500 GB drives, Seagate Barracuda

Oh...SATA. Ack.
Prolly no support left on that old rig unless she had a few extended warranties? Dell support has walked me through a few tricks on their RAID controllers (at least the better models...dunno if a SATA RAID controller will have it, prolly just Adaptec/Intel fake RAID..but hopefully not) to bring back drives that weren't recognized....one time wasn't long ago, after a 1900 that had been running for a few years straight was shut down for an office relocation. Servers that have been running fine for years straight, 24x7x365..it's when they get shut down that...on the next power up, if something is gonna go wrong..that's when! Anyways...there was some advanced "force online" (something like that) option he had me do once.

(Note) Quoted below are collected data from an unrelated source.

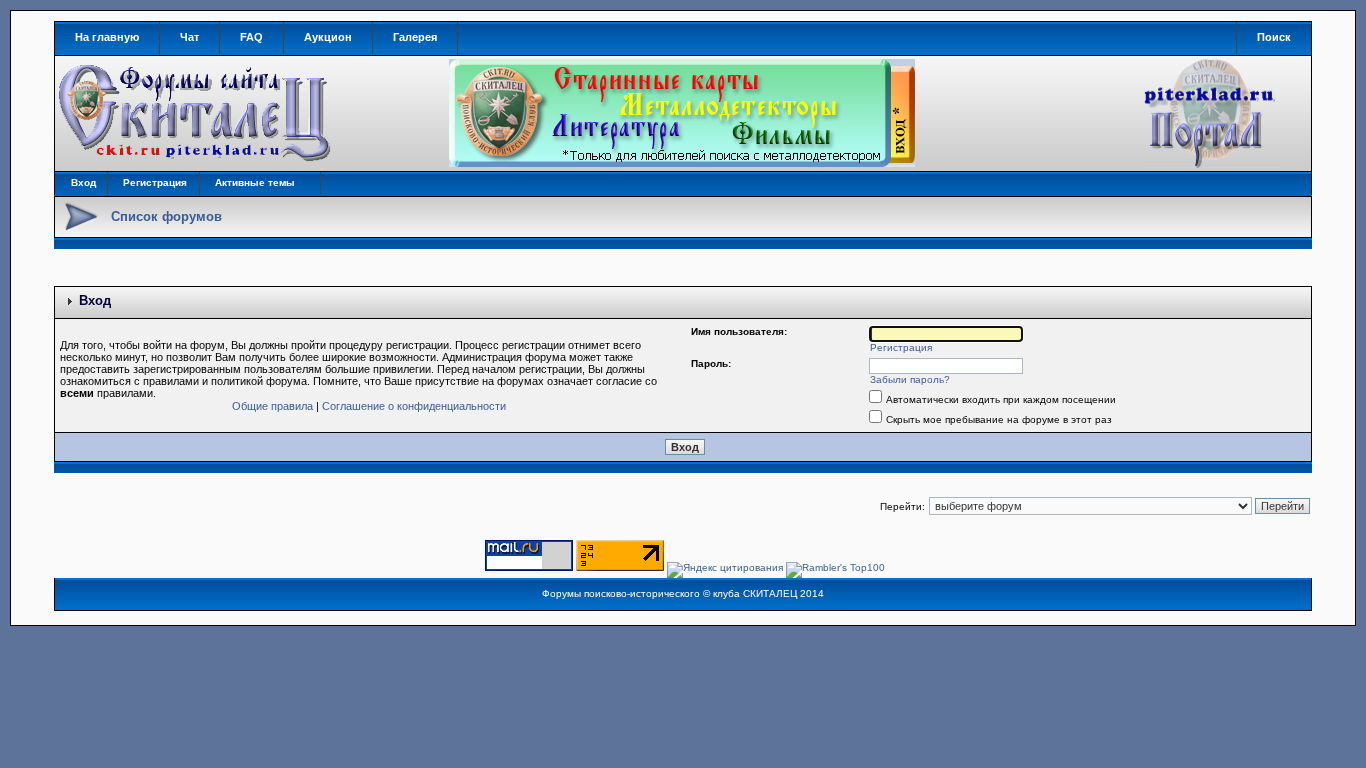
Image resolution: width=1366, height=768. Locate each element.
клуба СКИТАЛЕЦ (755, 593)
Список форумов (166, 216)
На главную (107, 37)
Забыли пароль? (910, 379)
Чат (189, 37)
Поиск (1274, 37)
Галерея (415, 37)
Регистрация (155, 182)
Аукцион (328, 37)
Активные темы (255, 182)
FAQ (251, 37)
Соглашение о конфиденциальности (414, 406)
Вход (83, 182)
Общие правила (272, 406)
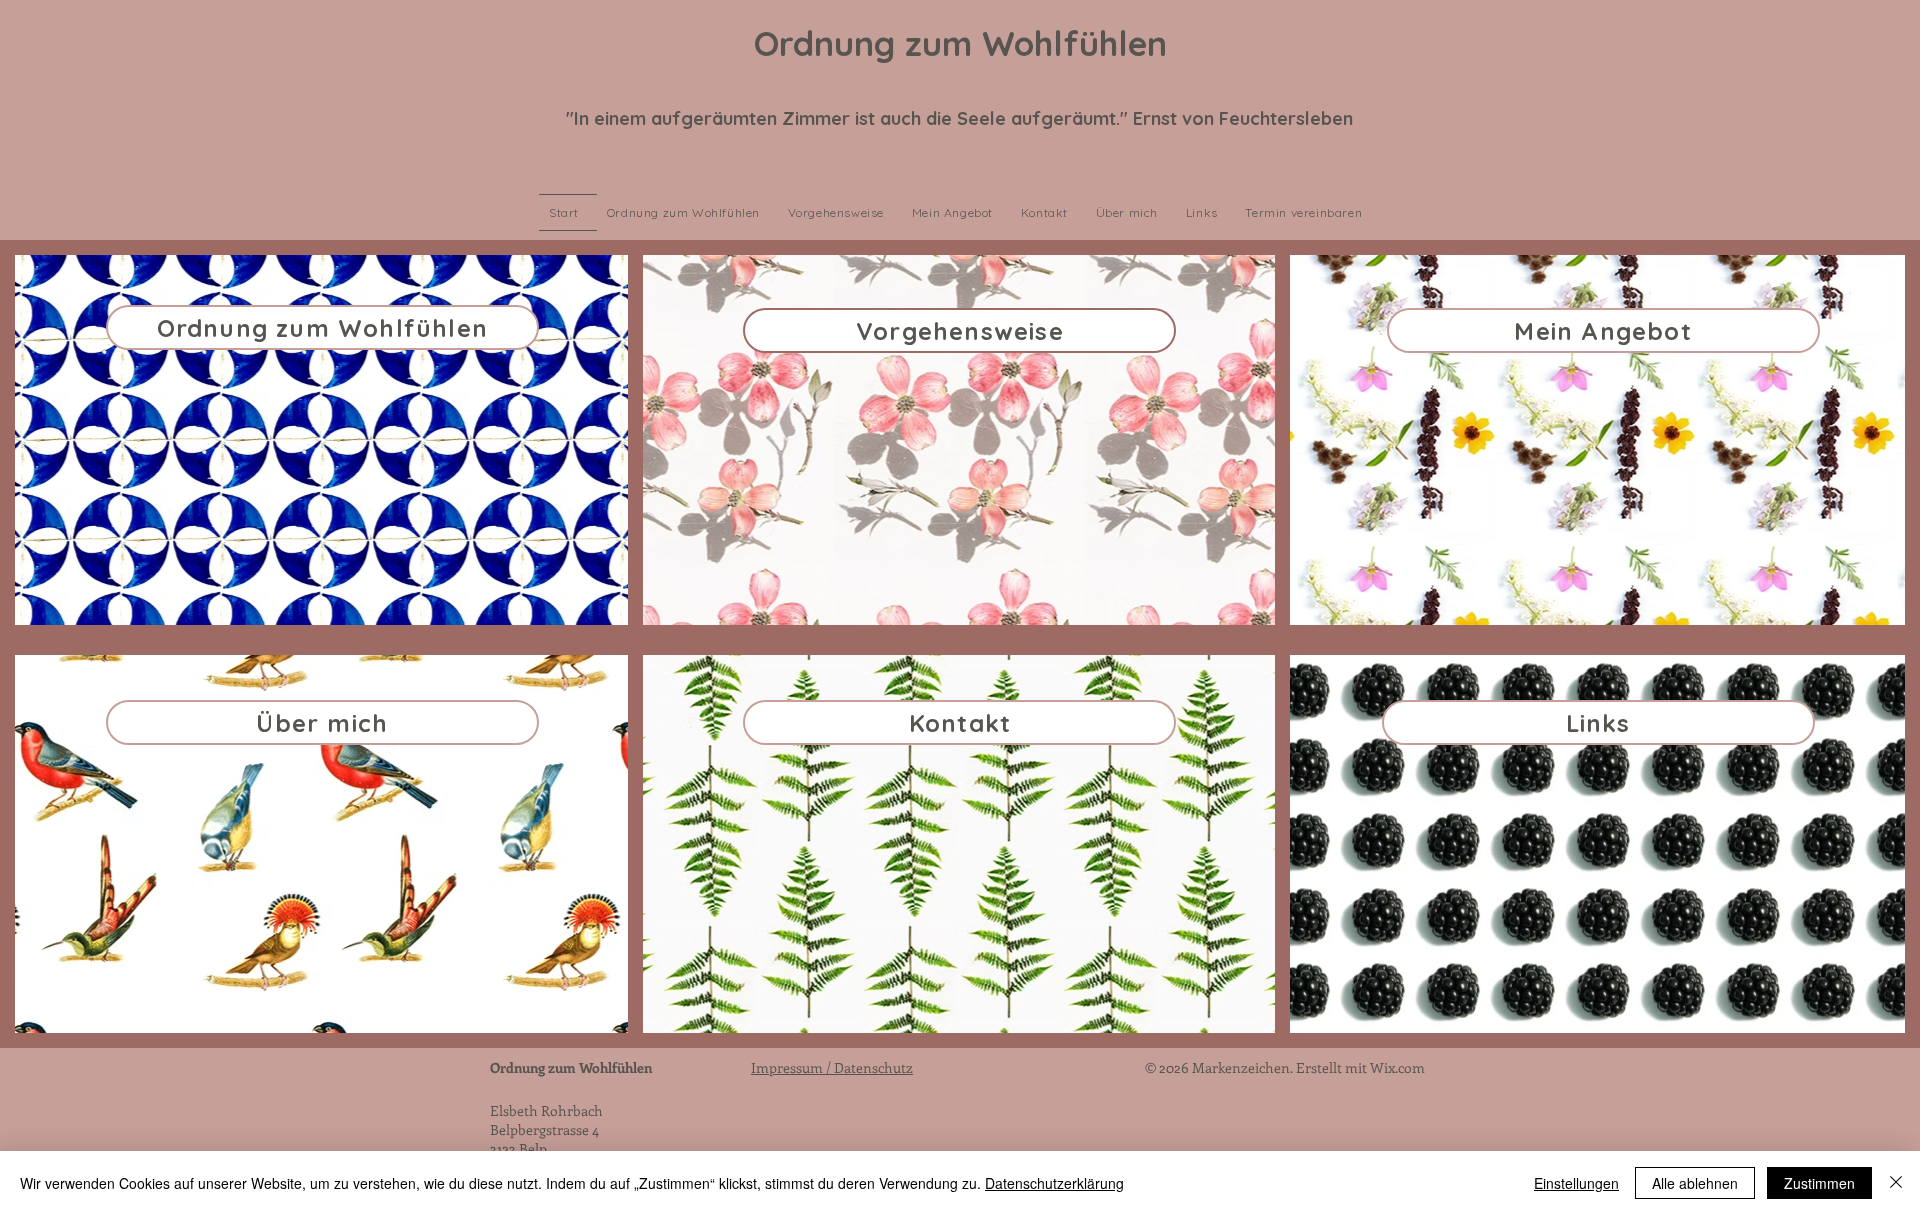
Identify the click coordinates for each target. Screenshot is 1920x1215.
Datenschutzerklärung (1054, 1183)
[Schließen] (1896, 1183)
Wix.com (1397, 1067)
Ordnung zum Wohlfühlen (571, 1067)
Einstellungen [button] (1576, 1183)
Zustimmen (1819, 1183)
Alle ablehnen (1695, 1183)
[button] (1307, 212)
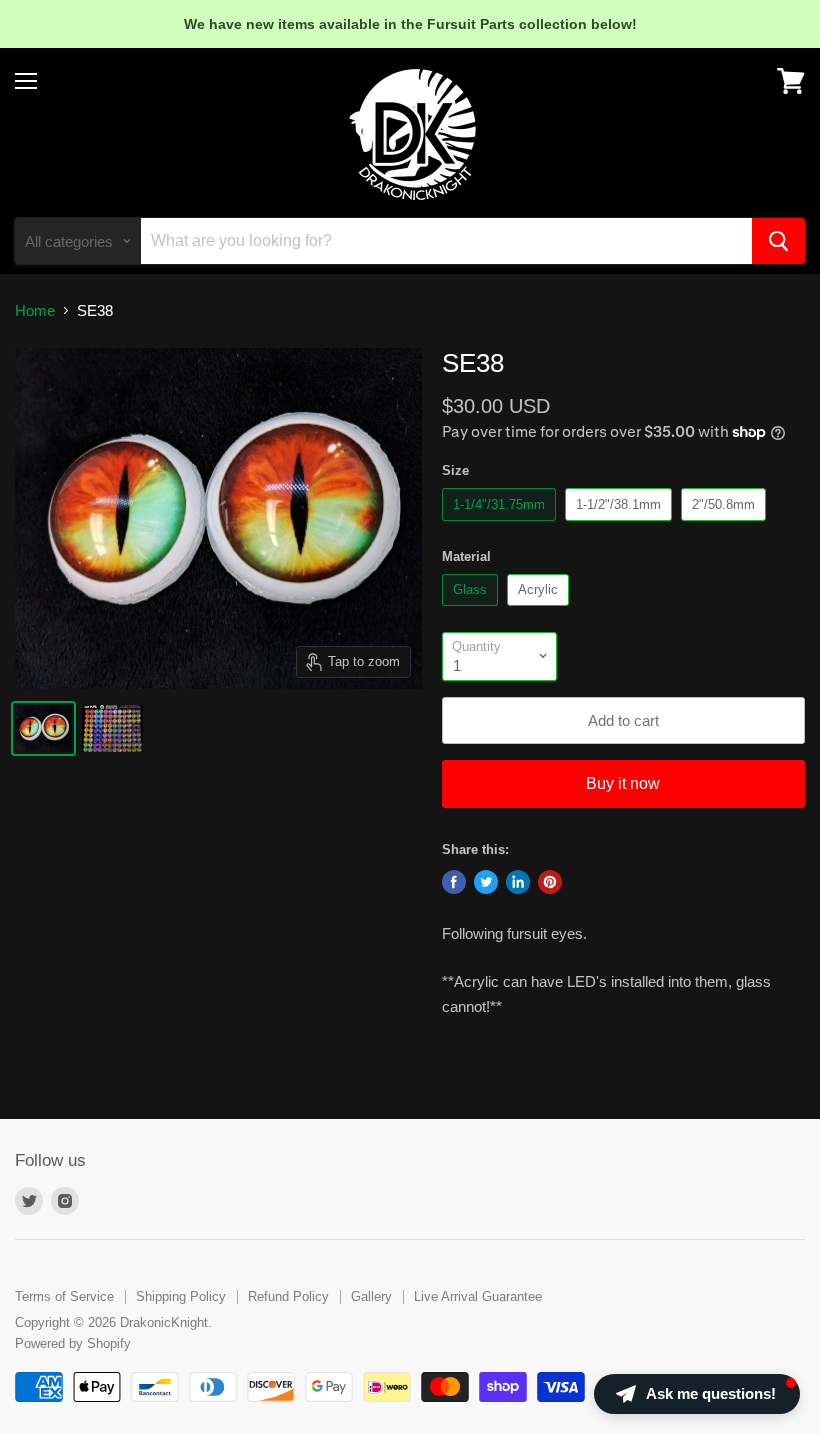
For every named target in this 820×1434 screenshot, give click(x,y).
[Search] (778, 241)
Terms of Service (64, 1296)
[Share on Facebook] (454, 882)
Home (35, 310)
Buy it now (623, 783)
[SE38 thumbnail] (43, 728)
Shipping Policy (181, 1296)
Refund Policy (288, 1296)
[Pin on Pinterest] (550, 882)
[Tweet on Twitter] (486, 882)
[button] (697, 1394)
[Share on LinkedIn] (518, 882)
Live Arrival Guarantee (478, 1296)
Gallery (371, 1296)
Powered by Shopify (73, 1343)
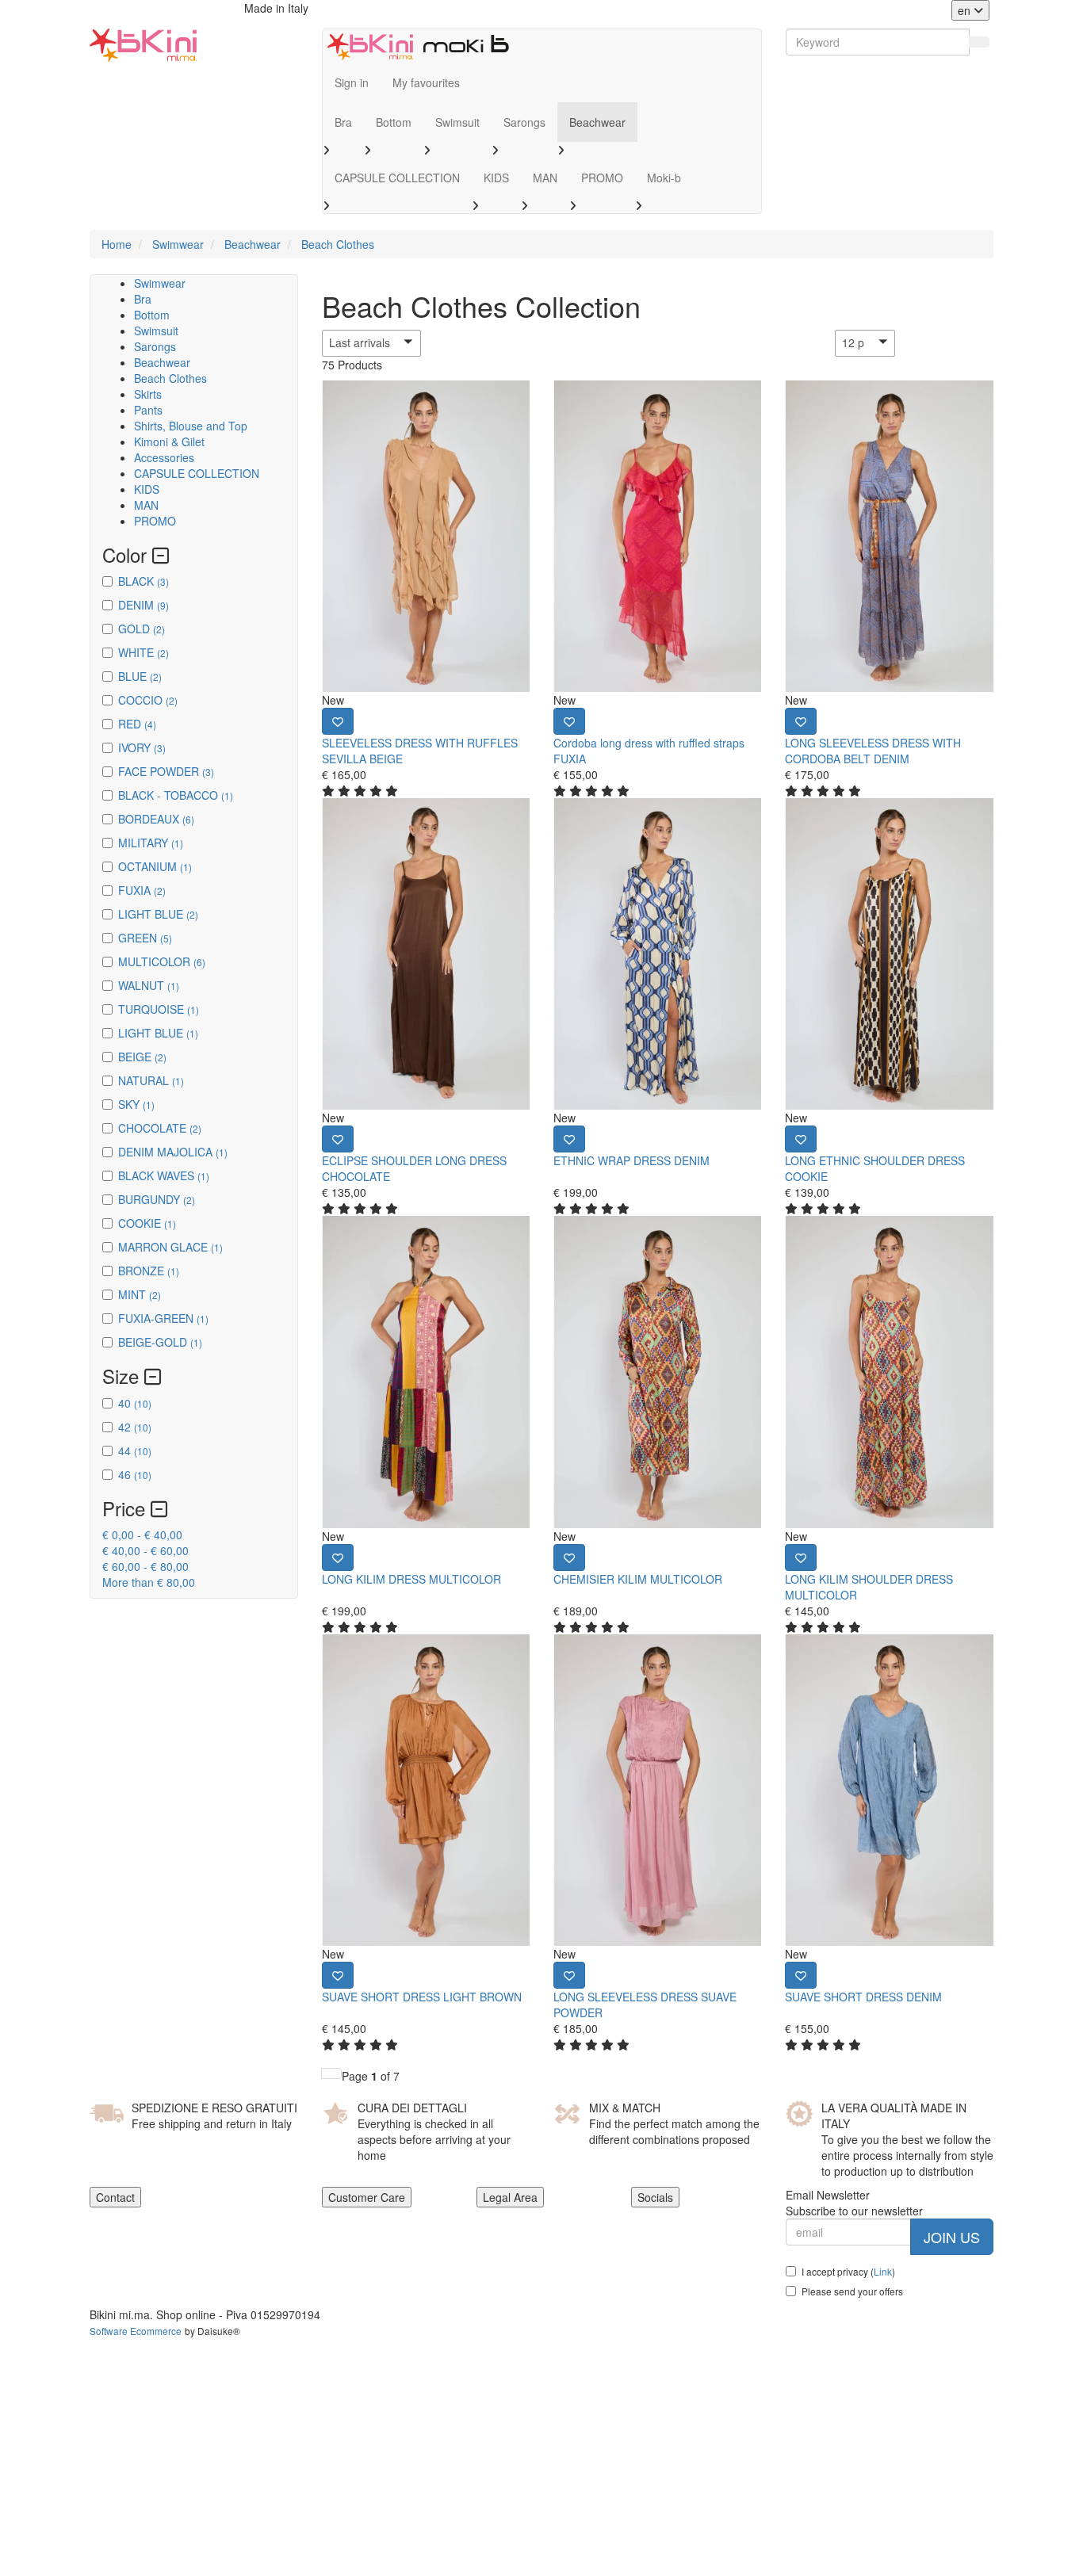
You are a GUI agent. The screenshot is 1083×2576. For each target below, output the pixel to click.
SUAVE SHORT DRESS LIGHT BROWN (422, 1997)
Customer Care (366, 2197)
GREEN (145, 938)
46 (134, 1474)
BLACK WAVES (163, 1175)
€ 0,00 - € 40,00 (142, 1534)
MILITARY (150, 842)
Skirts (148, 394)
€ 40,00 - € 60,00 (145, 1550)
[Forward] (331, 2073)
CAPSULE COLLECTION (397, 177)
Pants (148, 410)
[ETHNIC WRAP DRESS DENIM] (657, 954)
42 (134, 1427)
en (966, 10)
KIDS (496, 177)
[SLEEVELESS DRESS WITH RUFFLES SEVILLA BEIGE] (426, 536)
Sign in (352, 82)
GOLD (141, 628)
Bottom (393, 122)
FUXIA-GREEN (163, 1318)
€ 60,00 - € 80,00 (145, 1566)
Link (883, 2271)
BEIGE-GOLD (160, 1342)
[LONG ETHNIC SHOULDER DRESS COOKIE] (889, 954)
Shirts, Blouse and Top (190, 426)
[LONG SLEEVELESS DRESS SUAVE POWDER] (657, 1790)
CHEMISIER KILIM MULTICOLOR (637, 1579)
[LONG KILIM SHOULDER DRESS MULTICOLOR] (889, 1371)
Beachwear (597, 122)
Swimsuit (457, 122)
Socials (655, 2197)
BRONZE (148, 1270)
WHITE (143, 652)
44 (134, 1450)
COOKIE (147, 1223)
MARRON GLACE (170, 1247)
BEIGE (142, 1056)
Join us (952, 2236)
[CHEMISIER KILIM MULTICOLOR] (657, 1371)
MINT (139, 1294)
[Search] (979, 42)
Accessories (164, 457)
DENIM (143, 605)
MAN (545, 177)
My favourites (426, 82)
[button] (401, 343)
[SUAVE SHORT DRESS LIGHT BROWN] (426, 1790)
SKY (136, 1104)
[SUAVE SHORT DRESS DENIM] (889, 1790)
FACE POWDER (166, 771)
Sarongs (524, 122)
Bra (343, 122)
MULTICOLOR (161, 961)
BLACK (143, 581)
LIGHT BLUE (158, 914)
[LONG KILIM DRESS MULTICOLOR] (426, 1371)
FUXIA (142, 890)
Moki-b (664, 177)
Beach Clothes (170, 378)
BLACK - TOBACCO (175, 795)
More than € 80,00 (148, 1582)
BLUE (140, 676)
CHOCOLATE (159, 1128)
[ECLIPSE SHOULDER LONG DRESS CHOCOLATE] (426, 954)
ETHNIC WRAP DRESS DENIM (631, 1160)
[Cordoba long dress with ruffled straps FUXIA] (657, 536)
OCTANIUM (155, 866)
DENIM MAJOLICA (173, 1152)
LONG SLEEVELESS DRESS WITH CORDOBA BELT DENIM (873, 750)
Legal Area (510, 2197)
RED (137, 724)
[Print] (338, 721)
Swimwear (160, 283)
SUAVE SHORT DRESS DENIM (863, 1997)
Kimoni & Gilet (169, 441)
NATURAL (151, 1080)
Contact (115, 2197)
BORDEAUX (156, 819)
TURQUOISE (158, 1009)
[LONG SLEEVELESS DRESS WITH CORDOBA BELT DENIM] (889, 536)
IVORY (142, 747)
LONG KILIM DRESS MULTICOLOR (411, 1579)
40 (134, 1403)
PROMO (602, 177)
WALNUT (148, 985)
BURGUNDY (156, 1199)
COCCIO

The server isn't going to have a data volume anyways...no backups, I'd call Dell and if it's out of extended warranty...just sign up for extended warranty at that time (purchase it)..and get support going.
 
My onsite tech got lucky, the server is out of warranty but he found someone at Dell that talked to him for free, yes very lucky. Did I say or imply SATA? Sorry if I did, they're SAS drives. We're trying to get one straight away so as to expedite this recovery, if possible. But from listening to npinc, we'd better get four right away not just one. Thank you for your reply.
 
Well, there's a reason I asked that. We just ran into it with an HP. BTW, I knew they were SAS drives, it's all good.

Anyways, the hardware was saying the drive was bad, the drive was bad, blah blah blah. Turned out there was nothing wrong with the drive. The backplane was faulty. Take the drive and put it on another port. I wouldn't be surprised if it shows normal. Don't forget, those are 1.2M hour drives.

We also saw this happen in a Dell not that long ago.
 
Just note. There are two reasons why we are unable to recover data from a RAID.

1. The drives are damaged beyond recovery
2. The technician and/or client destroys any chance of recovery

So, before you do anything, be sure to get a full sector-by-sector clone of each drive...including the two that failed. Then recover the data from the clones.

If you ever have any questions about an issue and are unsure of the safest course of action, you are always welcome to call me and I can can advise.

Whatever you do, don't spend a day or two fighting with it first. Yes, you might get lucky, but the odds are, you won't. This is no time to gamble.